In this section, we consider the problem of how to model the performance of a set of instances over time, a vital consideration when simulating a broker that maintains a pool of instances. We let I denote a set of instances and inst ϵ I. Looking ahead, the broker advertises performance with respect to q > 0 different workloads which we denote by w1, w2,…,wq, and so for each inst ϵ I we must be able to specify the performance of inst with respect to wm at time t > 0.

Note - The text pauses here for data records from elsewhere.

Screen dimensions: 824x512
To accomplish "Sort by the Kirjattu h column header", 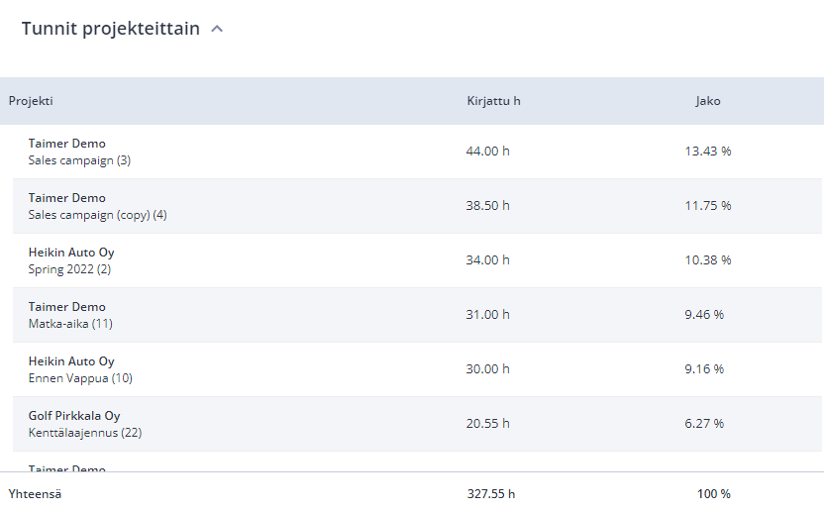I will (x=493, y=101).
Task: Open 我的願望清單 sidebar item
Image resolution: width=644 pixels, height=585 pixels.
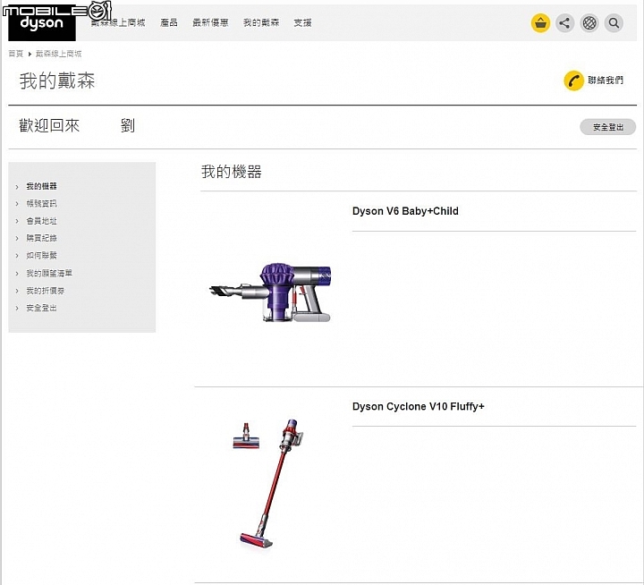Action: pos(49,273)
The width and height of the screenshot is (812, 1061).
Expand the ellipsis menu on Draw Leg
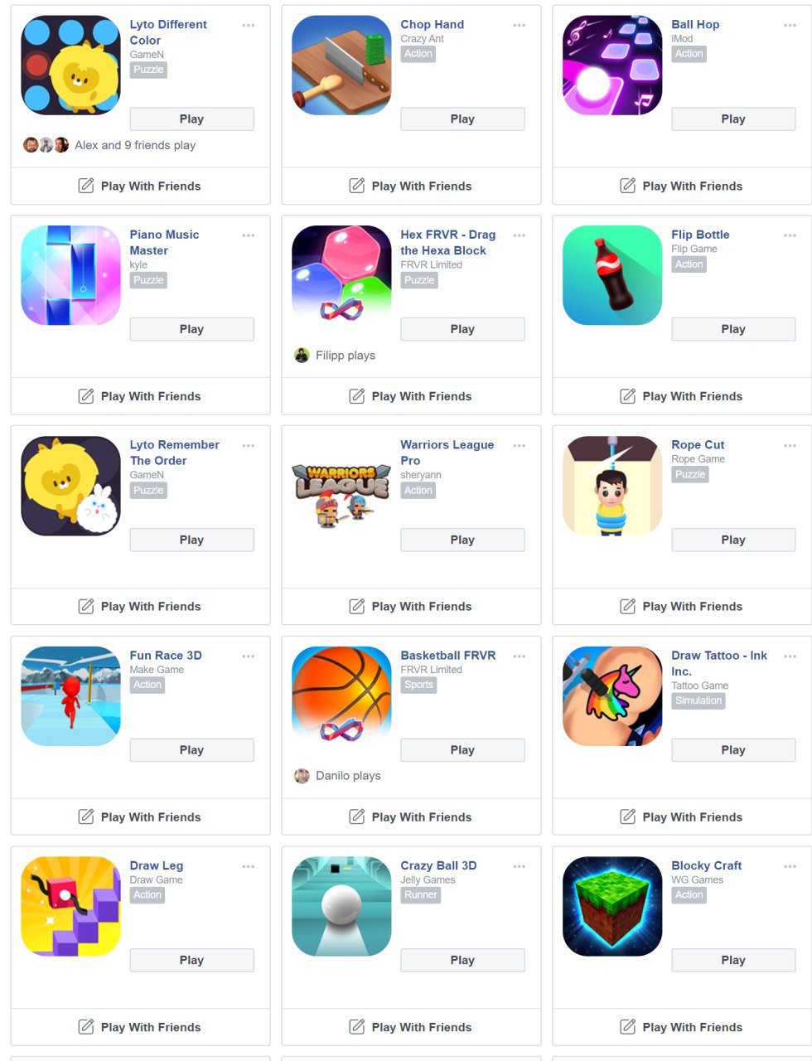click(x=248, y=866)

We let perf(inst,m)(t) denote the performance of inst measured with respect to wm, where 1 <= m <= q, at time t > 0. Our objective is two-fold: (1) an instance’s time series perf(inst)(t0), perf(inst)(t1),…, perf(inst)(tn) measured at times t0, t1,...tn should be qualitatively similar to that found in section 5.7 and (2) a cross-section of performance taken for each inst ϵ I at time t > 0 should be qualitatively similar to the histograms presented in sections 5.2 – 5.4. To achieve this we incorporate the following as discussed in section 5.10.
-
A heterogeneous instance type will have performance variation due to differences in CPU model.
-
In a heterogeneous instance type performance variation is workload specific, and so there is not necessarily a best CPU model for all workloads.
-
Workload/CPU histogram is typically highly peaked close to the best possible with a long tail.
-
The longitudinal performance of instances is typically stationary, and if not locally-stationary.
-
Instances with the same CPU model may have different mean levels of performance over a given period.

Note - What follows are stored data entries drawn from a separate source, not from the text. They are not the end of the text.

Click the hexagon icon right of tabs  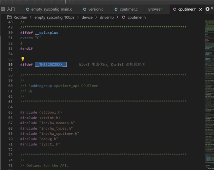point(207,9)
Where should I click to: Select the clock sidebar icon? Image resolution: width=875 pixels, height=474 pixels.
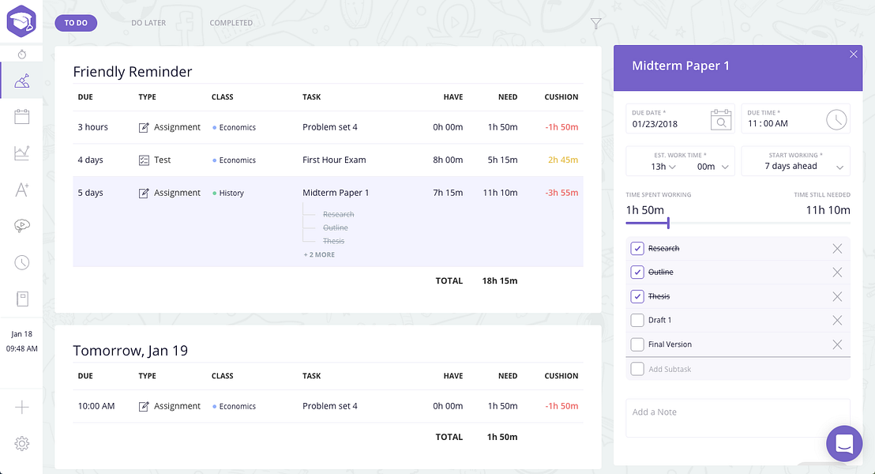(x=21, y=261)
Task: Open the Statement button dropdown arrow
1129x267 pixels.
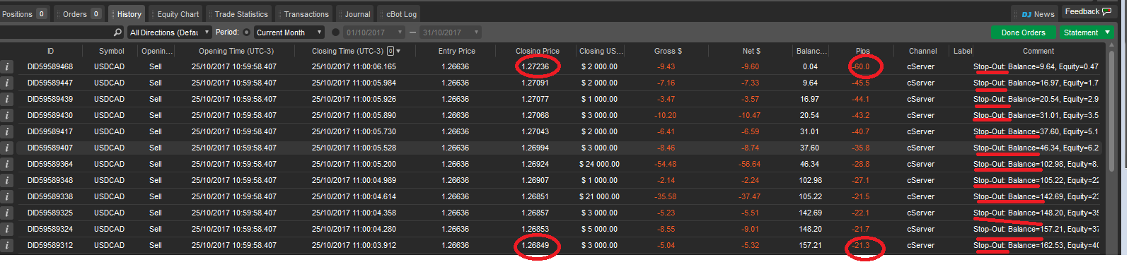Action: click(x=1107, y=32)
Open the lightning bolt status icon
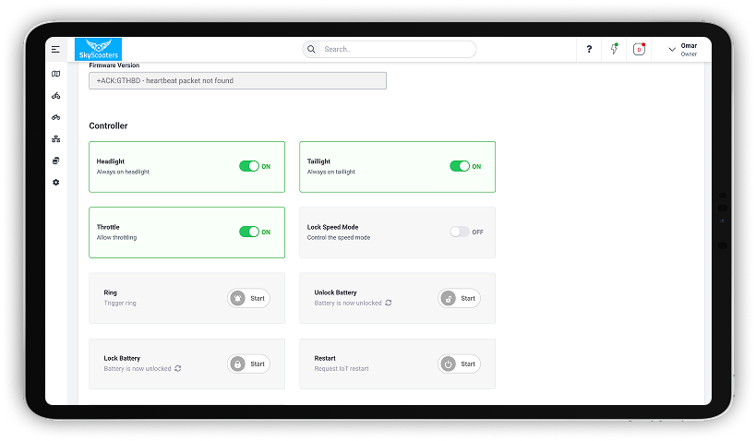 pos(614,49)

We begin by considering the problem of how, for an inst ϵ I, perf(inst,m)(t) should vary as t varies. From the results in section 5.7 we observe that over a 48 hour period the performance time series of the majority of instances was either stationary or locally-stationary. For simplicity we therefore model an instance as having stationary performance. However, as we shall note shortly, it is straightforward to extend to locally-stationary.
The simplest time series model of a stationary process is a moving-average of order 1, MA(1), and so modelling the performance of a stationary instance as an MA(1) process with Gaussian noise we have :
perf(inst,m)(t) := constant + noise noise ~ N(0, σ2) 6.1
Note that we have E[perf(inst,m)(t)] = constant and Var[perf(inst,m)(t)] = σ2.
However, for the same workload wm we would expect different instances to have both a different mean performance and be subject to differing amounts of noise – else all instances will have the same performance. To reflect this we update eq. 6.1:
perf(inst,m)(t) := constant(inst,m) + N(0, σ(inst,m)2). 6.2
How do we generate values for constant(inst,m) and σ(inst,m) ? We begin with the former, and our strategy is as follows: for each CPU model an instance may run on we define a range of possible values for constant(inst,m) by specifying a minimum, median and a maximum. The minimum is the best possible constant(inst,m) an instance may be assigned, maximum is the worst possible whilst median is the 50th percentile for constant(inst,m). We begin by generating these values for a best CPU for the workload. The minimum, median and maximum for each of the remaining CPUs is obtained by applying a degradation/slowdown factor.
In detail: Suppose we have an instance that is heterogeneous of degree k i.e. there are k possible CPU models an instance may run on, which we denote by CPU1, CPU2, …, CPUk. We begin by choosing a best CPU model for wm at random from CPU1, CPU2,…, CPUk. Suppose that CPUj was chosen. Next, we set a min(j,m) for wm on CPUj by randomly selecting U[200,1000], that is min(j,m) ~ U[200,1000], values chosen on the basis of execution times observed. This is the best possible mean performance an instance, irrespective of CPU model, can achieve.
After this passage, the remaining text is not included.